-- Opening Marker --

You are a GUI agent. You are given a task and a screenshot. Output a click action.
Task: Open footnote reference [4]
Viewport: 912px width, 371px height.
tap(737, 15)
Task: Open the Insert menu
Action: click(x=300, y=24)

-- Closing Marker --

### DESCRIPTION OF THE TASK
Each record is to be restated word for word.

### WRITTEN RESPONSE
You are a GUI agent. You are given a task and a screenshot. Output a click action.
Task: Open footnote reference [4]
Viewport: 912px width, 371px height.
tap(737, 15)
Task: Open the Insert menu
Action: click(x=300, y=24)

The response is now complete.